(Collected data entries)
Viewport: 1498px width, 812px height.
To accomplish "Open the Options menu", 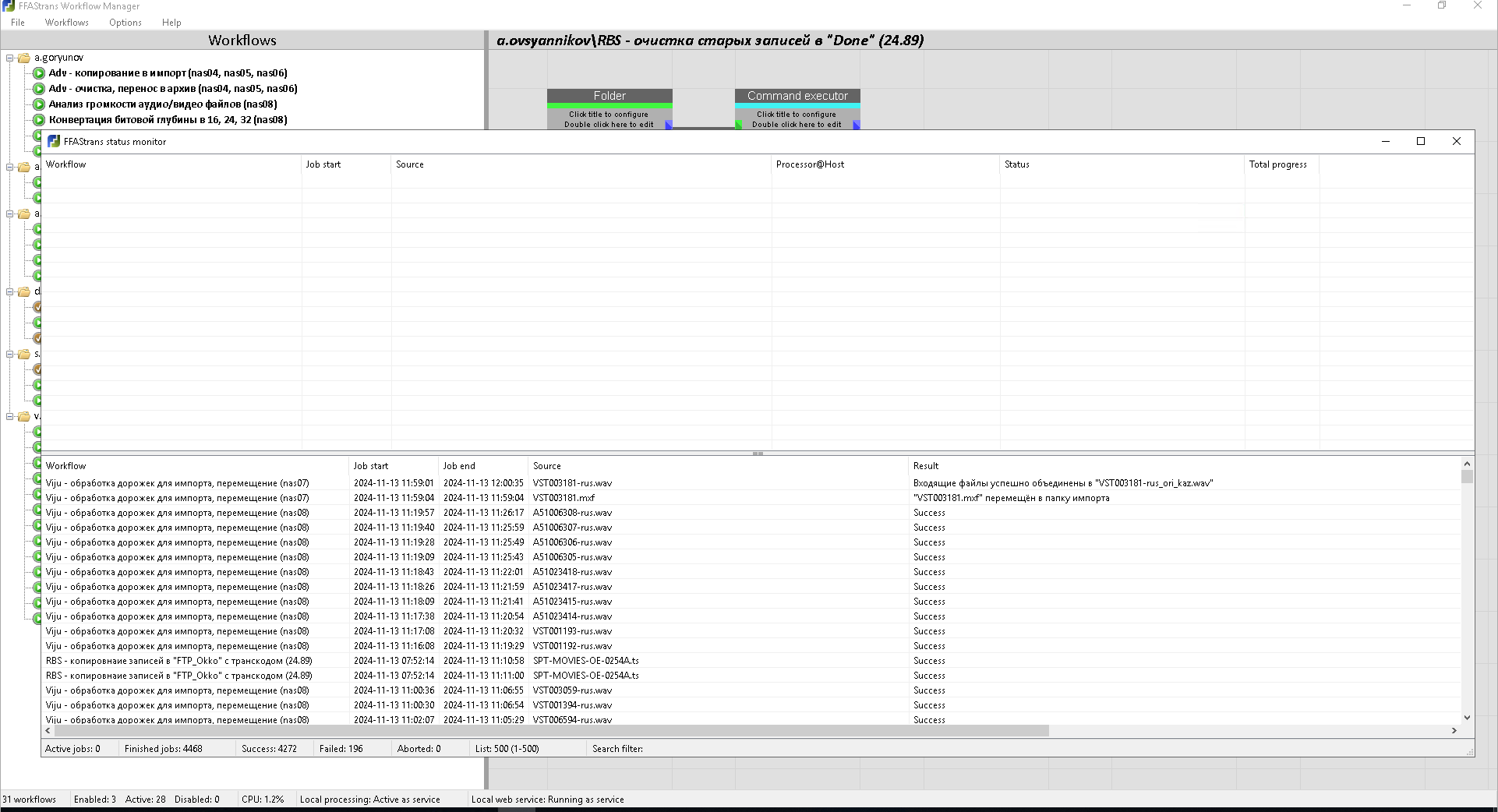I will click(125, 23).
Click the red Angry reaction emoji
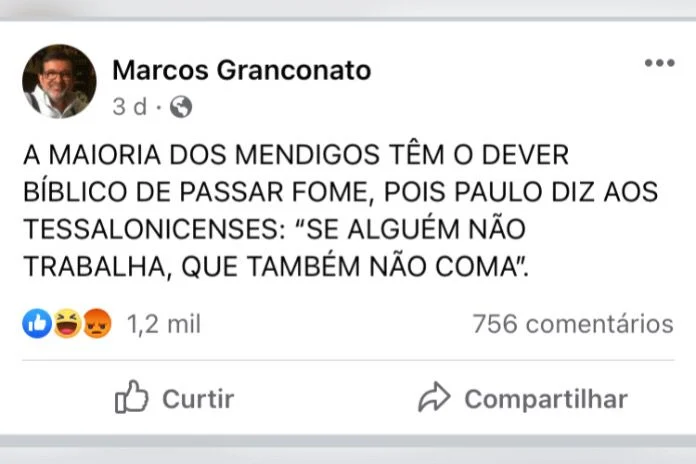This screenshot has height=464, width=696. click(x=96, y=324)
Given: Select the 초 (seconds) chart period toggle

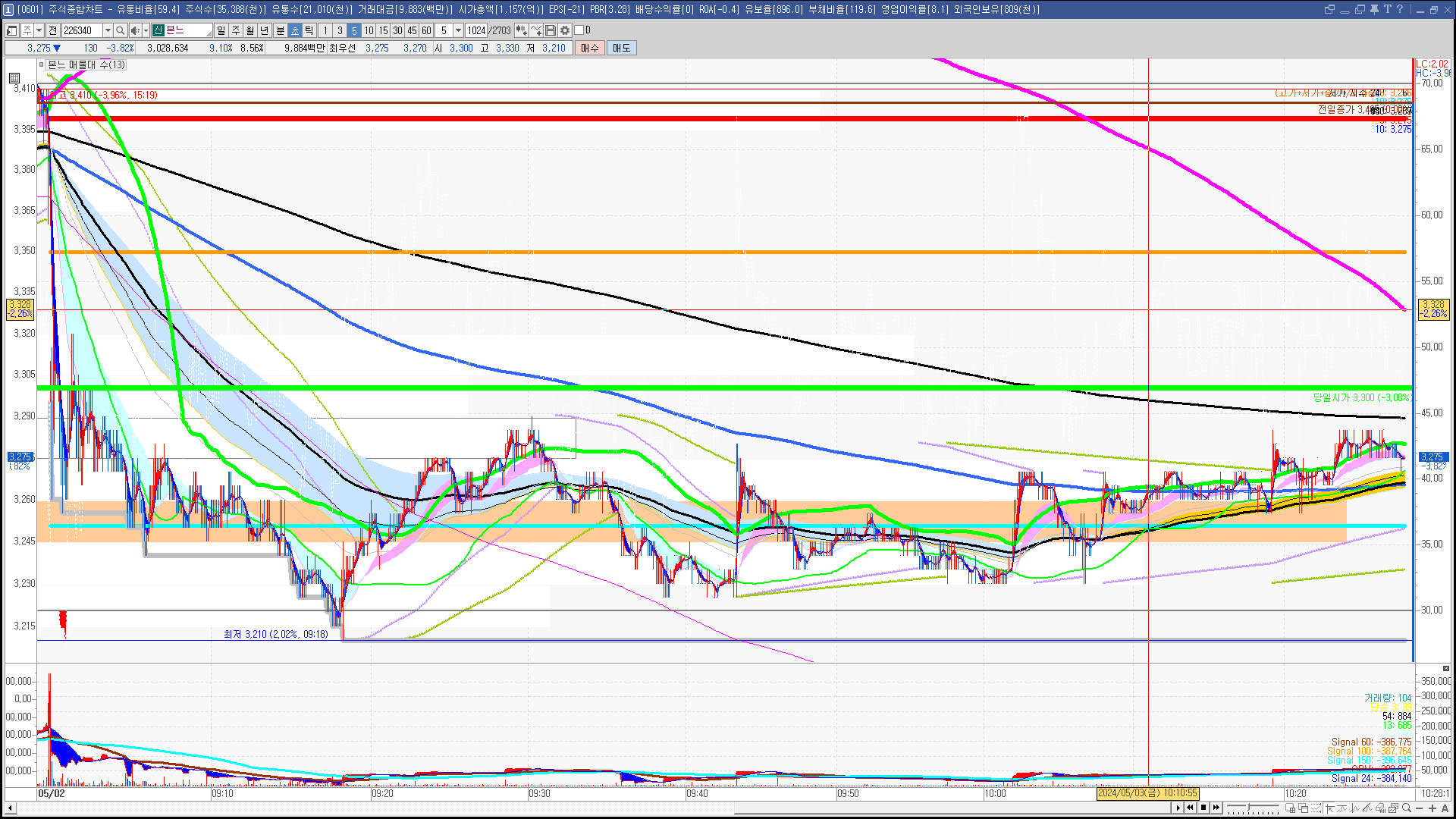Looking at the screenshot, I should click(x=295, y=30).
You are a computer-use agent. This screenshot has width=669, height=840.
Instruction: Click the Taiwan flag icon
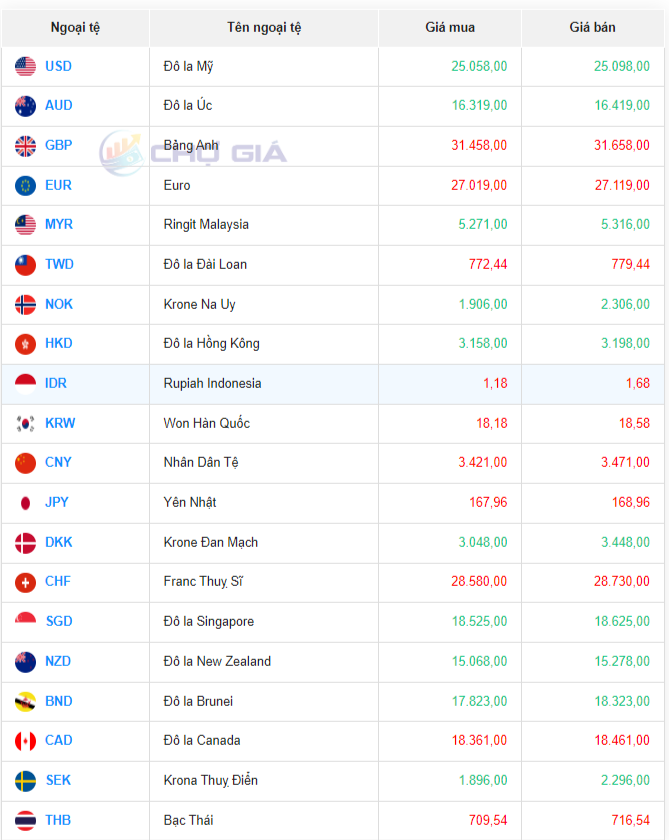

Task brief: Set the pictures aside and restate word for word only the lines from the line containing "Click the red Angry reaction emoji" through the end of the entries above, both included.

Result:
Click the red Angry reaction emoji
This screenshot has height=464, width=696. click(x=96, y=324)
Given: Select the 초 (seconds) chart period toggle

Looking at the screenshot, I should click(x=295, y=30).
You are a computer-use agent. This screenshot has width=669, height=840.
Instruction: Click the Taiwan flag icon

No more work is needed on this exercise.